El maestro no quería que su discípulo se entregara sólo a la meditación y abandonara las acciones generosas, porque para él la sabiduría consistía en combinar la disciplina mental con la acción generosa.
Por eso, todas las tardes enviaba al discípulo a que prestase ayuda a los más desvalidos. Una tarde el discípulo fue a la leprosería y estuvo ayudando a los enfermos a comer y a vestirse. Luego regresó a la ermita y esa noche el maestro le preguntó:
¿Qué tal ha ido todo?
Y el discípulo exclamando respondió: Oh, muy bien! He ayudado muchísimo. Todo el mundo estaba encantado conmigo. He preparado comidas, he lavado, he confeccionado vendajes. He sido de mucha ayuda, tanta que incluso se lo he comentado al director de la leprosería y me ha felicitado. Sí, he ayudado enormemente.

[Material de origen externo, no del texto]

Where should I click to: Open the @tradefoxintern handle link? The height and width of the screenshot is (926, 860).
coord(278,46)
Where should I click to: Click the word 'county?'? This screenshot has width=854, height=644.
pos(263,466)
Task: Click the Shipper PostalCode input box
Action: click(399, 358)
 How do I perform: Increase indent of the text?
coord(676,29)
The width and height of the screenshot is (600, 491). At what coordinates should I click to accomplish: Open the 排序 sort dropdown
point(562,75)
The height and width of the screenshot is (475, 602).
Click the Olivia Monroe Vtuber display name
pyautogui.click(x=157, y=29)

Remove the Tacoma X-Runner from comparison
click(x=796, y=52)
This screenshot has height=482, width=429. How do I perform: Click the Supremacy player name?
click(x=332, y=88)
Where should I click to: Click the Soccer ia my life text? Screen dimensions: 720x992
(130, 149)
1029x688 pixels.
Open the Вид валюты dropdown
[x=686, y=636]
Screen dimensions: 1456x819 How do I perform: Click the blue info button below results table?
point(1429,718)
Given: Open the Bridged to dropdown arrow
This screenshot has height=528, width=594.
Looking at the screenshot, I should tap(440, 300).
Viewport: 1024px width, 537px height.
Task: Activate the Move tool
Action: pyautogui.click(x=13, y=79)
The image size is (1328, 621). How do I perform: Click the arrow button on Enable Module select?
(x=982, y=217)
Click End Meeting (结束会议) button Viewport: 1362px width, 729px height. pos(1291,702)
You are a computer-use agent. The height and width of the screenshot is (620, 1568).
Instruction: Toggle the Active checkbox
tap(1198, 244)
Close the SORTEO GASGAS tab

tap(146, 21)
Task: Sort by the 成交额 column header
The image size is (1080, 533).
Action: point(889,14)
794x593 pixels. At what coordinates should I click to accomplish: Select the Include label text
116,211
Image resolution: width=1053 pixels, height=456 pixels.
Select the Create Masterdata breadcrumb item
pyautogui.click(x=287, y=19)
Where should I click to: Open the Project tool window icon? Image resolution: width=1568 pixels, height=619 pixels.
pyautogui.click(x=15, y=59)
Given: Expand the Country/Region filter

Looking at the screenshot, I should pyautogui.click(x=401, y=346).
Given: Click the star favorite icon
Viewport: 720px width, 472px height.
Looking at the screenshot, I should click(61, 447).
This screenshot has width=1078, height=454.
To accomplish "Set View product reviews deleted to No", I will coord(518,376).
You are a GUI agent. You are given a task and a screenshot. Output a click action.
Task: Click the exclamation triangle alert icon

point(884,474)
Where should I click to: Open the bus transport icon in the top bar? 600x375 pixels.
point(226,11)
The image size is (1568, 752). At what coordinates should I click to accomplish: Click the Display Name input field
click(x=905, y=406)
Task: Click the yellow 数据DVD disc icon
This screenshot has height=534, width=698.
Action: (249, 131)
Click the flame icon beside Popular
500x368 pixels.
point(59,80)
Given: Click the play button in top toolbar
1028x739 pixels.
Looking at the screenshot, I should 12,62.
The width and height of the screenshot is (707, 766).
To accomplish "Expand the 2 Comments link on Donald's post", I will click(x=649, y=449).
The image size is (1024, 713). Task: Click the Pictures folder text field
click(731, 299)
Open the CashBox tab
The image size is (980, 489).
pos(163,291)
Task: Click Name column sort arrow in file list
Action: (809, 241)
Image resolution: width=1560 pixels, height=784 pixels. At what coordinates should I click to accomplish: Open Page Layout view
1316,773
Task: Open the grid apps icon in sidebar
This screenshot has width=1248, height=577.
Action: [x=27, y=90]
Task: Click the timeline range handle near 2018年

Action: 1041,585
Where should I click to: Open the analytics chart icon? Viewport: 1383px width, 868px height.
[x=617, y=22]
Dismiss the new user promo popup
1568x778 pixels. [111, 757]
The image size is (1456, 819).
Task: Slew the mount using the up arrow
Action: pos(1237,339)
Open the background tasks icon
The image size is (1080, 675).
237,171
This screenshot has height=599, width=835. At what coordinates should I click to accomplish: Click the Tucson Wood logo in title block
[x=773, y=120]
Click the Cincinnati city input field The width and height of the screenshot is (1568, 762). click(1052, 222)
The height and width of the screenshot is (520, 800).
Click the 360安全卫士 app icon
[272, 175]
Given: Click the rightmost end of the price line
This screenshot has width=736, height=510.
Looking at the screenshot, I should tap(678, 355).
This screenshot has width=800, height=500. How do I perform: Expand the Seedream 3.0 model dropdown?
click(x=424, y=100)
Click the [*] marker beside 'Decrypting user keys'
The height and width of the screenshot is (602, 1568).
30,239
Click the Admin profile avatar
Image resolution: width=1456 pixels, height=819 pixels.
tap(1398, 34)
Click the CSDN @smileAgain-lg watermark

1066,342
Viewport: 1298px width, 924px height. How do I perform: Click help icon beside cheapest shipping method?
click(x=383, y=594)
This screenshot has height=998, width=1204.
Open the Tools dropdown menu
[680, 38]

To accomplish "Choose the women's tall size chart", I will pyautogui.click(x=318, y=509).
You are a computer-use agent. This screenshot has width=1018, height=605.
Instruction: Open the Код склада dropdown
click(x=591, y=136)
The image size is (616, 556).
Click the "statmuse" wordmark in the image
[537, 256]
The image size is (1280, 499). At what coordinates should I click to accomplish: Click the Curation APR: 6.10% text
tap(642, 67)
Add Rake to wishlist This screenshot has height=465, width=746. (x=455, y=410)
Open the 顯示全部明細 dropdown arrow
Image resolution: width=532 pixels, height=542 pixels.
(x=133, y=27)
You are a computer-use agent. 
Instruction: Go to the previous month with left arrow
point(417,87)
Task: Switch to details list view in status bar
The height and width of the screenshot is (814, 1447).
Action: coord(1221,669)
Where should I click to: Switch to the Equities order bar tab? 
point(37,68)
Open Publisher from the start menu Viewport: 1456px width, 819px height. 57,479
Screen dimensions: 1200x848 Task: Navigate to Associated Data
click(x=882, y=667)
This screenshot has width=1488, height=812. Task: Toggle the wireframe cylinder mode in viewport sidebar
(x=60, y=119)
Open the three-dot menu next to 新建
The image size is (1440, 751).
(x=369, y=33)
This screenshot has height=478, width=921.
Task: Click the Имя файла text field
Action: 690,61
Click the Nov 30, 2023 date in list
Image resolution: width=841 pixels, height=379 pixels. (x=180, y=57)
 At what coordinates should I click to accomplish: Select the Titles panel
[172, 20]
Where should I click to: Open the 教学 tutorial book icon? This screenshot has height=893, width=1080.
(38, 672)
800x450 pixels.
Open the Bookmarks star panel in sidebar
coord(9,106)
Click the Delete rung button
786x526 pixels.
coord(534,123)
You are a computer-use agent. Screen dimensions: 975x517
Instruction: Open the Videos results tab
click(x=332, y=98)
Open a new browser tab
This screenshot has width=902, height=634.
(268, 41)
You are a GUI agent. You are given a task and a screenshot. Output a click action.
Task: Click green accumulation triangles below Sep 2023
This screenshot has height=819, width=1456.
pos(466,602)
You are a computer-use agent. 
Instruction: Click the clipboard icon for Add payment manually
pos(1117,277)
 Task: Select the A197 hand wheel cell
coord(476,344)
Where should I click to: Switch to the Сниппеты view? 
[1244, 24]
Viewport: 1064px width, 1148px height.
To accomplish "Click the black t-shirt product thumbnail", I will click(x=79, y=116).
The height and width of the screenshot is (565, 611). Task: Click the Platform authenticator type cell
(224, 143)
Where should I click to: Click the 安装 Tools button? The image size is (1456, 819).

Entonces el maestro cogió la vela que estaba encendida y la arrojó a un pequeño fuego que había en el exterior para espantar a las alimañas. El discípulo se quedó consternado y preguntó con insolencia:
¿A que viene este acto impulsivo y absurdo?
El maestro respondió: Como la cera se derrite en la hoguera, así se disipan los méritos de las buenas acciones de las que uno se ufana.
Haz lo mejor que puedas y lo más desprendidamente posible en todo momento y circunstancia. No importa que nadie lo sepa; tú lo sabes.
Conclusión: Este cuento me recuerda un dicho “qué tu mano izquierda no se entere que hizo la derecha”, si necesitamos que nos premien por prestar ayuda y colaborar estamos en problemas, nuestro ego se potencia y necesita ser engrandecido, por eso hay que aprender a ser humildes para lograr descubrir que no hay mayor gratificación que la que siente tu interior cada vez que haces algo por alguien más. Guárdate para tu mismo que ya es mucho y suficiente.